• [The problem] In the records below, find the line containing "Select POSTGRADOS in the navigation menu", then print it and every following line exactly, through the last, without pictures.

• [Extracted material]
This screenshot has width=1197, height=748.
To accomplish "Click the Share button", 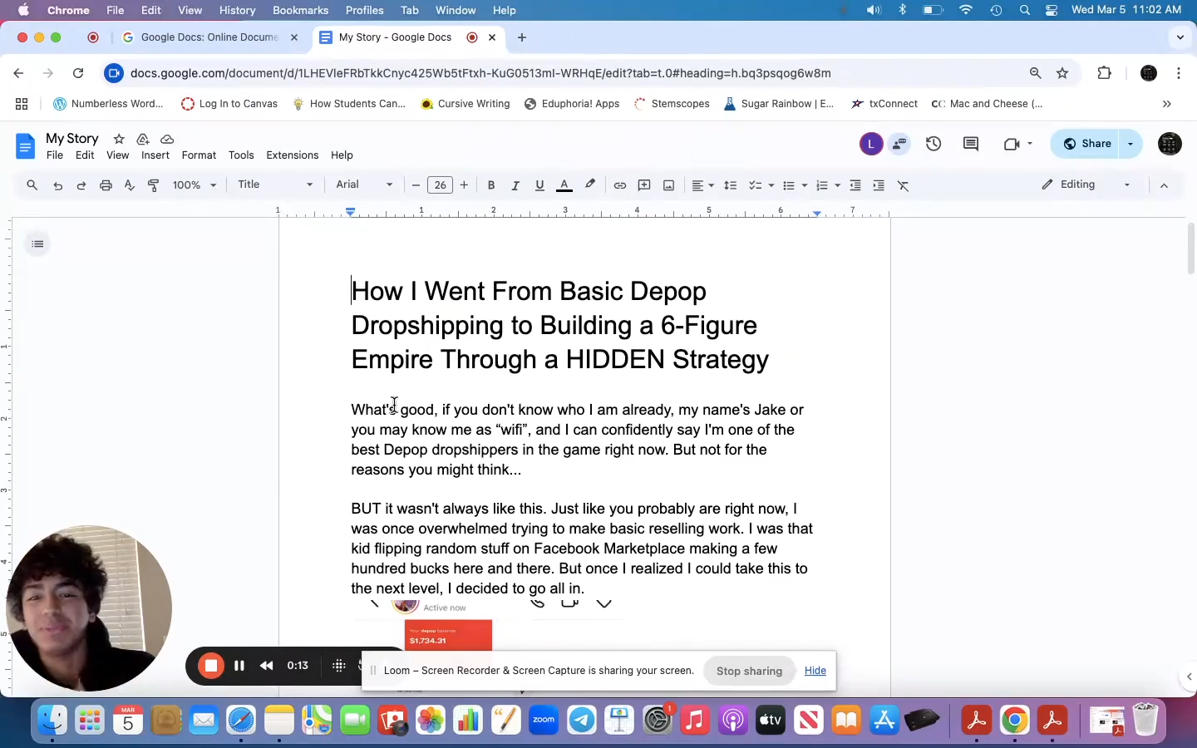I will [x=1087, y=144].
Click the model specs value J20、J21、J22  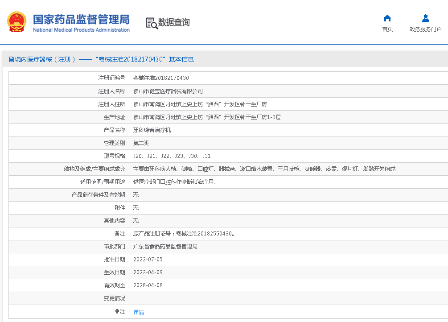tap(172, 156)
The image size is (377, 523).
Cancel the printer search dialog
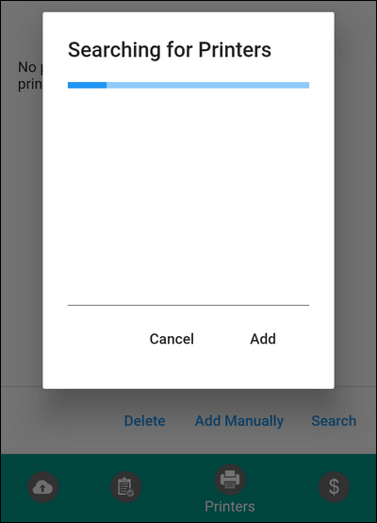point(172,339)
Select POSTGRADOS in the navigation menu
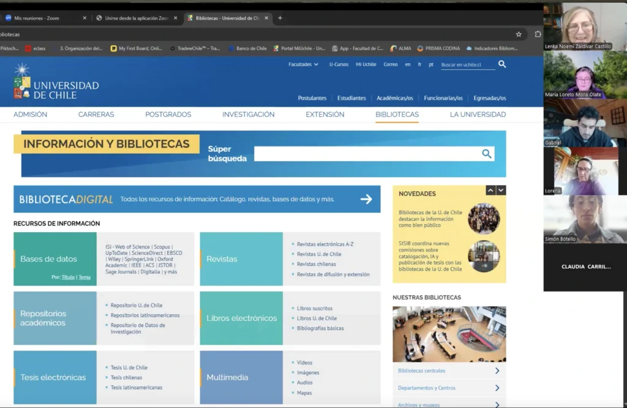 (168, 114)
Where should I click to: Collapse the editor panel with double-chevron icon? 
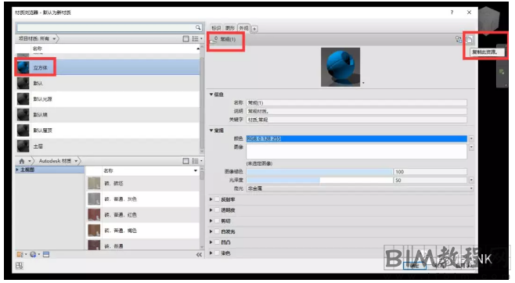(199, 255)
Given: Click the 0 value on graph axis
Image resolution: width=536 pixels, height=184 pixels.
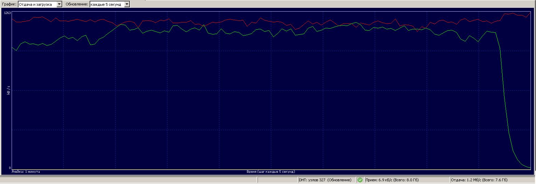Looking at the screenshot, I should click(10, 168).
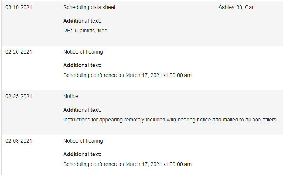Click Notice of hearing dated 02-25-2021

pos(83,52)
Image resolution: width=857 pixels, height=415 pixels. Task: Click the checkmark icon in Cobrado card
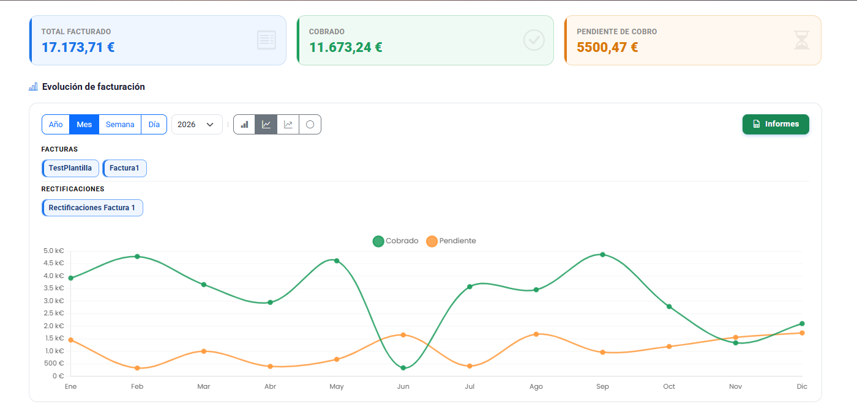534,40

• [Solution for this task]
Select POSTGRADOS in the navigation menu
 (168, 114)
Where should I click to: Collapse the editor panel with double-chevron icon? 
(199, 255)
Given: Click the 0 value on graph axis
Image resolution: width=536 pixels, height=184 pixels.
Looking at the screenshot, I should click(10, 168).
Click Notice of hearing dated 02-25-2021

pos(83,52)
Image resolution: width=857 pixels, height=415 pixels. Task: Click the checkmark icon in Cobrado card
534,40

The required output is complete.